Öyle ya; Osmanlı kimsenin inancına karışmazdı, "Kemalist/Atatürkçü" dogmatistler ise inançlarına bağlılık bildirmeyen herkesin iflahını kesmeye çalışıyorlar.
İster dindar olun ister dinsiz, ister Batı aleyhtarı olun ister Batıcı, ister muhafazakâr olun ister liberal, ister enternasyonalist olun ister milliyetçi; ruhban sınıfını hoş tutmak ve engizisyonun çarkına kapılmamak için "Ben Atatürkçüyüm" diyeceksiniz!

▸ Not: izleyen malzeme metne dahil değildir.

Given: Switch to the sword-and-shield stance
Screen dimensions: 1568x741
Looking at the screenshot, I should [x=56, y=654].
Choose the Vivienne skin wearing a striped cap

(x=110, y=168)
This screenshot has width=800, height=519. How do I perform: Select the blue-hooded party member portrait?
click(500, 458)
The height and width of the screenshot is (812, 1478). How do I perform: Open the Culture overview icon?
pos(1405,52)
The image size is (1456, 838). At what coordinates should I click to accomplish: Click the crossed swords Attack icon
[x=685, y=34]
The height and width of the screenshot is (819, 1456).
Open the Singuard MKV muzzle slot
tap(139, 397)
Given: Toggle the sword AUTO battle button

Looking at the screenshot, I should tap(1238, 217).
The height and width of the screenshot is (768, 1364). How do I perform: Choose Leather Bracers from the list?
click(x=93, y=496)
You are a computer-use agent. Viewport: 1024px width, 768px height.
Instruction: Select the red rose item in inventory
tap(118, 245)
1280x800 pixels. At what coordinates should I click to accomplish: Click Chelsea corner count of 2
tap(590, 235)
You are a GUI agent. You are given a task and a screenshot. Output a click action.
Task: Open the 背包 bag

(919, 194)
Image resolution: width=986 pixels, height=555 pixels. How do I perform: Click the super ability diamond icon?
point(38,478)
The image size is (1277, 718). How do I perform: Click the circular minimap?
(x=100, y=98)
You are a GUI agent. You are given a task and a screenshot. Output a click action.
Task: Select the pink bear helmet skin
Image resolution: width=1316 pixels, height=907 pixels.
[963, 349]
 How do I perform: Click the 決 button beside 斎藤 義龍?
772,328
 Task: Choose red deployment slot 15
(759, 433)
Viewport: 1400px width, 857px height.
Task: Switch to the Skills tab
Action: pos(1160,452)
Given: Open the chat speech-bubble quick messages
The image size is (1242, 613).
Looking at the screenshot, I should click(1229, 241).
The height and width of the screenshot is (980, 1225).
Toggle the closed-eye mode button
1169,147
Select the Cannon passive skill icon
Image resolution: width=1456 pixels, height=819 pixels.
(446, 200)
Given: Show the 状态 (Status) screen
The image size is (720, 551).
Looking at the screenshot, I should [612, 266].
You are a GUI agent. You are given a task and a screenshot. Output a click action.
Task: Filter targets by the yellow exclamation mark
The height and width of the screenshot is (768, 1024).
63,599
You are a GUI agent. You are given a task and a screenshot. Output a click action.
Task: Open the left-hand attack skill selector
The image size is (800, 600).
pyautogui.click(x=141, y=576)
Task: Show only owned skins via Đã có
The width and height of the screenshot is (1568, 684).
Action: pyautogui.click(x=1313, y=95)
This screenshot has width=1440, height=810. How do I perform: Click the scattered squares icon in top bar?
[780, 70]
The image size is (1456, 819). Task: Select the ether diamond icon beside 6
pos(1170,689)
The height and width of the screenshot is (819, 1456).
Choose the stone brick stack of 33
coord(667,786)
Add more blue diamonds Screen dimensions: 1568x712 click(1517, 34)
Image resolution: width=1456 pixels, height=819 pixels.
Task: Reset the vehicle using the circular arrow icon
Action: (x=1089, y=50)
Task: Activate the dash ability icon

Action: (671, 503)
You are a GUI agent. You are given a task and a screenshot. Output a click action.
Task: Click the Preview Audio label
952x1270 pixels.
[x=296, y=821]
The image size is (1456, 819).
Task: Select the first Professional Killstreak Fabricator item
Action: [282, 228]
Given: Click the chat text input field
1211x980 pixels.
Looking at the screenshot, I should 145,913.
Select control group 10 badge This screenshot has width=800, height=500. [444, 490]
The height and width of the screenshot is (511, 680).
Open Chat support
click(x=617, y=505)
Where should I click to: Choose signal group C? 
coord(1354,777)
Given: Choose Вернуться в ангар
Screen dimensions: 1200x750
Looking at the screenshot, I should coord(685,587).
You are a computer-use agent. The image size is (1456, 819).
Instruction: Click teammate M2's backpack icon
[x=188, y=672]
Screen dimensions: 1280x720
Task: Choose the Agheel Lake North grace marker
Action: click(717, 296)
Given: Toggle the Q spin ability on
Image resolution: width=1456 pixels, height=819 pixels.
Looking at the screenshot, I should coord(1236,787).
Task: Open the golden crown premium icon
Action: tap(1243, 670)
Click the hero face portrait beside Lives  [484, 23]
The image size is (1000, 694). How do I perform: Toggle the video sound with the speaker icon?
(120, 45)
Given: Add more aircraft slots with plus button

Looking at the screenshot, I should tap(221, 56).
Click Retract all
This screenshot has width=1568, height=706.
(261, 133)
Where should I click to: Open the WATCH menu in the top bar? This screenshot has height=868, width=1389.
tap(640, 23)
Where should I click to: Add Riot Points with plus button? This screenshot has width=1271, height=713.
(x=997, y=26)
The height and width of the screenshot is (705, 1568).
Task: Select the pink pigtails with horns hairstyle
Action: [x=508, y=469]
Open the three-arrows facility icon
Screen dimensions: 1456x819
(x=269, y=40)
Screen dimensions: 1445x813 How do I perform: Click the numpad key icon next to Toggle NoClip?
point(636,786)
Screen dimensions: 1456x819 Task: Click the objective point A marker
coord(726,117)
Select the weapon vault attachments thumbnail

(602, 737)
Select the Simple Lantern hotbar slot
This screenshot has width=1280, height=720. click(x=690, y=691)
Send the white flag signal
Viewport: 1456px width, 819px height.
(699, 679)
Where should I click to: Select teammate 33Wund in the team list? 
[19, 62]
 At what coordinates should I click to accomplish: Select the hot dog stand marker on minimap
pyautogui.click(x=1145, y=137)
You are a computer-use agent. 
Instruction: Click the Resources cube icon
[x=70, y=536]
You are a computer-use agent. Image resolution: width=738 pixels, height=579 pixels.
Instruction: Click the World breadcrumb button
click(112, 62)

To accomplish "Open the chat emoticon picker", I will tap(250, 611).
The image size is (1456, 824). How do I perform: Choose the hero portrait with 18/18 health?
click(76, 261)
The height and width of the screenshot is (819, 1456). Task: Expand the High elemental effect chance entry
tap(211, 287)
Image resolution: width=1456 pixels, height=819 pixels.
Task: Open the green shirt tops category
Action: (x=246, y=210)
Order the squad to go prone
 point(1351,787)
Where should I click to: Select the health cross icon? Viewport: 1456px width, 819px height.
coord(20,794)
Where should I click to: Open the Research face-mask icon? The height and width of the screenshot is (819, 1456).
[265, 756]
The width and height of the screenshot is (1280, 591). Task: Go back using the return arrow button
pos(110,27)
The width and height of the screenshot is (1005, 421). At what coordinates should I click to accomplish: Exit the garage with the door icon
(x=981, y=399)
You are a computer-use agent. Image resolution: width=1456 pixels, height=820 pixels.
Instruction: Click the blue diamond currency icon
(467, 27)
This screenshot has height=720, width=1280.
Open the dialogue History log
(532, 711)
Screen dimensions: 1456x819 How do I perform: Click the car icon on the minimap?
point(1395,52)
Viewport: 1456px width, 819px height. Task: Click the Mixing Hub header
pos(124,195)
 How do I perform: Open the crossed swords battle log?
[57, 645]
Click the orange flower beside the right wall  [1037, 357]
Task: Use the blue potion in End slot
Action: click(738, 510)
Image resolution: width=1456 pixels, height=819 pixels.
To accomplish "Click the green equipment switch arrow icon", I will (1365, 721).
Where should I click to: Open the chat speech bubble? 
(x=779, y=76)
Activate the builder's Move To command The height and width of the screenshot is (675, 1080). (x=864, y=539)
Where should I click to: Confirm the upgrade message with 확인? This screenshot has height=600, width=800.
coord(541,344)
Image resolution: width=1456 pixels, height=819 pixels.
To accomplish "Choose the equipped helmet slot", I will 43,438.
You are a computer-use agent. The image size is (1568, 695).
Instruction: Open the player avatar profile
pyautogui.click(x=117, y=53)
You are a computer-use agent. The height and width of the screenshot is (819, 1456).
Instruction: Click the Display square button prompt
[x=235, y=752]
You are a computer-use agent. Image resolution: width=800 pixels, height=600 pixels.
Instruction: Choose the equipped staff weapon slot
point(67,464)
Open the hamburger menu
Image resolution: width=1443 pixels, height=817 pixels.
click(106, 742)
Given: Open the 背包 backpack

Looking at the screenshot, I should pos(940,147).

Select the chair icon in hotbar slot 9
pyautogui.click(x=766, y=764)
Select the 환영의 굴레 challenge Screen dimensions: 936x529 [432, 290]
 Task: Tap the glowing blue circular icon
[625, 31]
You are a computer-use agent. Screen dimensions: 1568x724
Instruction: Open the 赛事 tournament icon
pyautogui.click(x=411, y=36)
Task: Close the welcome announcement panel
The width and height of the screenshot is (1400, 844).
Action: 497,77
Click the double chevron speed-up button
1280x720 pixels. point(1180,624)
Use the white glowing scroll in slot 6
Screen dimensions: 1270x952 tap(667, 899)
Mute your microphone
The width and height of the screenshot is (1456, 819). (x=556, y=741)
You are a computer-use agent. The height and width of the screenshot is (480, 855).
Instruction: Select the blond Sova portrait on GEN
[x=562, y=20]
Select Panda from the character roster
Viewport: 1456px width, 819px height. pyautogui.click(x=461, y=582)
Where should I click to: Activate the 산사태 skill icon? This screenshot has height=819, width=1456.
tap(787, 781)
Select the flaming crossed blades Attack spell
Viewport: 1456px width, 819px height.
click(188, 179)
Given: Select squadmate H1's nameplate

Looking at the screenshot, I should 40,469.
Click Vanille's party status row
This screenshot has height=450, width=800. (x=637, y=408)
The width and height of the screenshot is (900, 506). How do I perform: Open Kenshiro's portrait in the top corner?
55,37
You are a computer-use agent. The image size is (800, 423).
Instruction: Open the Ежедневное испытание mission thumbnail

Hatta, dini/felsefi/ideolojik duruşunuzun meşru olduğunu ispat etmek için "Atatürk de dindardı" yahut "Atatürk de dinsizdi", "Atatürk de Batı aleyhtarıydı" yahut "Atatürk de Batıcıydı", "Atatürk de muhafazakârdı" yahut "Atatürk de liberaldi", "Atatürk de enternasyonalistti" yahut "Atatürk de milliyetçiydi" diyeceksiniz!
Ne olacaksanız, "ebedi şef" de o olduğu için olacaksınız!
"Ebedi şef"in olmadığı bir şey olmayacaksınız!
Söylediğiniz ve yaptığınız her şeyi "ebedi şef"e dayandıracaksınız!
"Ebedi şef"in aynı anda bütün dini/felsefi/ideolojik duruşlara birden referans teşkil etmesi ne kadar akıl almaz olursa olsun, aklınız bunu alacak!
Şartların mütemadiyen değişmesine rağmen "ebedi şef"in dönemindeki şartlara teslim olmayı da içinize sindireceksiniz!
10 Kasım 1938 günü saat 9'u 5 geçe zaman durmuştur!
"Kemalist/Atatürkçü" dogmatizmde içtihat kapısı ebediyen kapalıdır!
Din değil ama bu dogmatizm terakkiye kesinlikle manidir!